At the midpoint, Clarence and Alabama arrive in LA where Dick introduces them to his friend Elliott. Elliott is the assistant to a Hollywood producer, Lee Donowitz, who can potentially move the huge amount of cocaine Clarence has stolen. Meanwhile, one of the mafia hitmen catches up with them and corners Alabama in the hotel room, and after a vicious fight, she kills the hitman. Lee Donowitz reluctantly agrees to the meeting. Clarence finds Alabama and tends to her wounds, while Elliott gets busted with a chunk of the drugs and is intimidated into making a deal with the police.

BGCI Mechanics:

  • Each character’s behavior becomes more erratic as pressure mounts.
  • The mafia bad guys are literally (not figuratively) closing in.
  • Clarence plays confident, but we know he’s in well over his head.
  • Alabama is traumatized and therefore unreliable; Elliott is compromised and therefore unreliable.

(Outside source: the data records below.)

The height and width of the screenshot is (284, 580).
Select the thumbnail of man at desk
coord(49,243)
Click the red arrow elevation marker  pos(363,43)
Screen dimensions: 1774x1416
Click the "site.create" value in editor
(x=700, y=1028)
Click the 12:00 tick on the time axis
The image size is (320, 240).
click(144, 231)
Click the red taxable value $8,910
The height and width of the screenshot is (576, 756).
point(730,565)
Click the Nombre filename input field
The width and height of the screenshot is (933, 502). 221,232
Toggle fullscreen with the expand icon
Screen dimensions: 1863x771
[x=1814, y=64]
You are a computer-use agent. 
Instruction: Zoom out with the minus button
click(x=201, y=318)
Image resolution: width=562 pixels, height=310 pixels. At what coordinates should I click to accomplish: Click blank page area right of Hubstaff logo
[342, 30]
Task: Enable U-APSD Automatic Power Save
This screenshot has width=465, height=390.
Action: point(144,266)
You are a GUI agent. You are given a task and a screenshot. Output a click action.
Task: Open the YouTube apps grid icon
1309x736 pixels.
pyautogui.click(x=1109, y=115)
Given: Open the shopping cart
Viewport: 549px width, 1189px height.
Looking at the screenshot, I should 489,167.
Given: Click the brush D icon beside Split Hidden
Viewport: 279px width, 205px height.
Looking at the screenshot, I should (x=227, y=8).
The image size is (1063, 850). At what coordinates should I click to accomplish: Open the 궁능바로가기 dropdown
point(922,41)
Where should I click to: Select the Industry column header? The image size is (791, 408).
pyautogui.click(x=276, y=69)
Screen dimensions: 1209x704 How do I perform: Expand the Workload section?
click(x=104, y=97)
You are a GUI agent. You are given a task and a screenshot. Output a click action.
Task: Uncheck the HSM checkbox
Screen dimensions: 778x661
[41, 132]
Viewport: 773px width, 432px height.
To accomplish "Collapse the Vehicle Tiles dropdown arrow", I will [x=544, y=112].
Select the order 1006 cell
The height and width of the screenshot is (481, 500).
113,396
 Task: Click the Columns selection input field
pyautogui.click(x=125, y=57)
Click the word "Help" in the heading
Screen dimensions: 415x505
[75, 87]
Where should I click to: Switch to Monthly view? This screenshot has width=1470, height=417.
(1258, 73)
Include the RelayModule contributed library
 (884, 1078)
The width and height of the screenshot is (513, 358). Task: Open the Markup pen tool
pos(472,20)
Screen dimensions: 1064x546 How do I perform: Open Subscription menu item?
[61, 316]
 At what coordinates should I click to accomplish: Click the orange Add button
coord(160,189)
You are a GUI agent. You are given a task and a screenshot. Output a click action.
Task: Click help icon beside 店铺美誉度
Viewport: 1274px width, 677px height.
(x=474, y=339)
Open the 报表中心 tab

Note the parallel pressure building: Elliott could sell them to the cops, the mob is out to kill them, and Alabama just killed a man after he beat the shit out of her. And they also have a ridiculous amount of cocaine to sell.

Exercise 3:

Find two or more separate threats that converge during your Act IIb. Consider how each can be (largely) unrelated but collide. Play these parallel threats off one another to create impossible choices for the protagonist.*

*Note how the collisions actually culminate with the Mexican Standoff in Lee’s hotel room in Act III.

Patterns of Descent

Let’s look at a few familiar patterns within a Bad Guys Close In sequence:

PatternDescription
ConvergenceMultiple problems collide with one another.
Internal + External PressureThe hero experiences internal and external pressure.
IsolationHelp evaporates. The hero is left holding the bag.
Tone ShiftComedy gets deadly serious, adventure turns to life-or-death struggle, etc.
Time Running OutA clock (often an actual clock) is ticking somewhere.
Worse Than DeathThe protagonist faces something they may never recover from, whether psychologically, socially, or existentially.\

More than anything, the BGCI is where we understand the true costs of the journey. That is, it’s more than simply stacking obstacles to be overcome. By the end of the Bad Guys Close In, the protagonist will be broken–or close to it. It’s everything up to the final moment in Act IIb where All is Lost.